Robyn Creswell in The National:
One of the few passions shared by Adonis and his daughter, as it emerges over the course of these conversations, is a conviction that there is something deeply, even pathologically wrong, with Islam. (Adonis is, in general, ambiguous as to whether by “Islam” he means “Islam in itself” or “Islam as interpreted by its orthodoxy”: in fact, his writings tend to make a distinction between these two meanings impossible.) For Esber, who strikes one as a fiercely opinionated if not especially well-informed observer, Islam is first of all a culture of political and sexual repression: “Let’s say that religion exacerbates frustration,” she argues, in a typical exchange. “Men are sexually frustrated in the Arab world, you can see it by the way they look at you! So they get what they can, but sneakily, of course.”
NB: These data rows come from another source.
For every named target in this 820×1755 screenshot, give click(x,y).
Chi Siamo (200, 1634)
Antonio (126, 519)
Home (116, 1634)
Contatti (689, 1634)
For Adonis, the problems are somewhat more complicated, though only somewhat. The great flaw in Islamic culture, according to his account, is its lack of that hoary French principle, laïcité: “Here precisely lies the problem with Islam,” Adonis tells Esber. “The Muslims refuse to effect this separation [between Church and State]. Hence, the despotic character of their religion. Islam seeks to foist its laws on everyone.” A further problem is Islam’s lack of any concept of “the individual” – another fêted achievement of the Enlightenment – which Islam subsumes, to the point of disappearance, in the community of believers (umma).